Il était une fois un petit jardinier bricoleur. Un amateur, à vrai dire. Qui aurait pu être moi. Mais ce n’était pas moi. Il ne faudra donc pas chercher à trouver des similitudes avec moi. Ni théoriques, ni pratiques. Que nenni et re-que nenni ! Je ne suis pas vraiment adroit de mes doigts. Bon, je peux aider quelqu’un qui s’y connaît mais ça s’arrête là. Je ne suis pas du tout bricoleur sauf pour monter les meubles Ikea. Quant au jardinage, je sais planter les choux et manger les framboises à même les framboisiers.

Non, je suis un peu trop modeste sur ce coup-là. Je sais quand même un peu jardiner, surtout les fleurs. Je peux réussir un peu les herbes aromatiques mais je reconnais avoir un peu de mal avec les tomates et je n’ai donc jamais poussé l’expérience plus loin si ce n’étaient quelques laitues et quelques radis. En ce qui concerne le bricolage, je sais planter un clou, c’est facile, c’est comme les choux mais avec un marteau. Je sais visser, dévisser, brancher une prise, changer une ampoule. Je sais aussi critiquer quand le travail est terminé. Et qu’il est mal fait, à mon goût.

Sinon, je me démerde plutôt pas mal en cuisine. Si, si. Je suis assez bon. Non, non. Je ne cherche pas à me vanter puisque c’est vrai. J’aime ça. Surtout le contact avec les légumes, les éplucher, les couper, les laver, les rincer, les faire étuver, les faire rissoler, les braiser, les envelopper dans une élégante papillote, etc… Je suis un peu moins à l’aise avec la viande car je n’aime pas travailler la viande froide. Mais quand elle est déjà coupée ou si elle est préparée pour n’être plus qu’à être cuisinée, alors, là, la viande ça va. C’est comme pour le poisson.

Bon, j’ai longtemps été carrément négligent côté desserts car déjà, à la base, je suis plus salé que sucré, mais en plus, la pâtisserie, puisque c’est mon point faible le plus fort en cuisine.
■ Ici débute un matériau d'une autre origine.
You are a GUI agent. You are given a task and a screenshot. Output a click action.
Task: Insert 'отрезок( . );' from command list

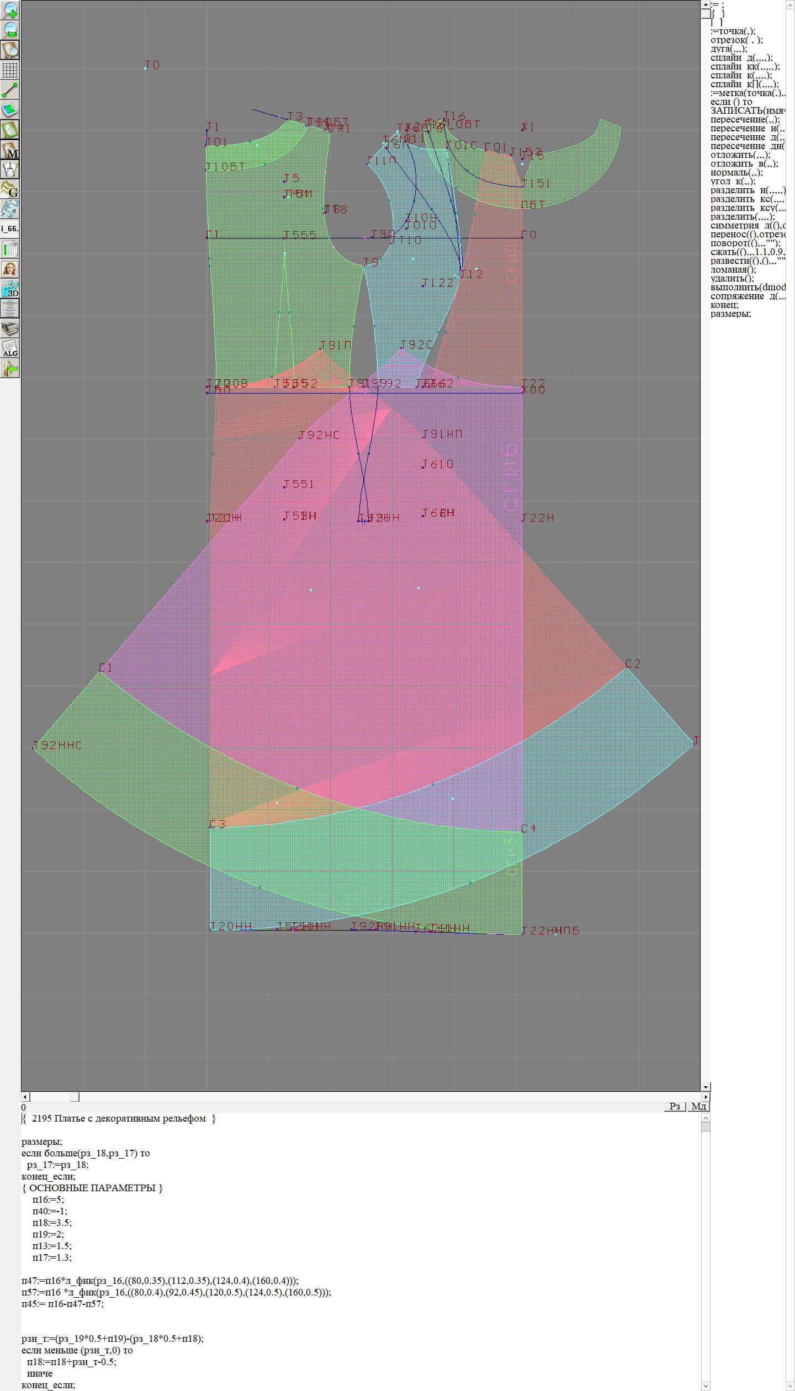click(x=736, y=40)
C’est un peu plus mon truc aujourd’hui car j’ai un robot Kenwood dont je suis l’apprenti. Mais je reconnais que j’ai moins de plaisir à faire des gâteaux car c’est trop carré, trop précis et ça m’enlève tout le plaisir de la spontanéité, de l’invention, du tout et n’importe quoi (mais pas trop n’importe quoi quand même) que je peux faire dans les autres plats.

Mais assez parlé de moi, pour une fois. Ce que je voulais écrire, aujourd’hui, c’était l’histoire de ce petit jardinier bricoleur. Alors, je recommence. Il était une fois un petit jardinier bricoleur qui en avait assez de vivre seul et un jour, alors qu’il venait de faire la connaissance de Marguerite, une jeune femme qui lui a tout de suite plu. Tellement même, qu’il a tenté le tout pour le tout et il a cherché à l’embrasser sur la bouche. Sans avoir vraiment son accord, il dut bien l’avouer. Elle l’envoya aussitôt sur les roses en lui disant de s’occuper de ses oignons. Moralité : le petit jardinier bricoleur prit un râteau parce qu’il voulait simplement rouler une pelle.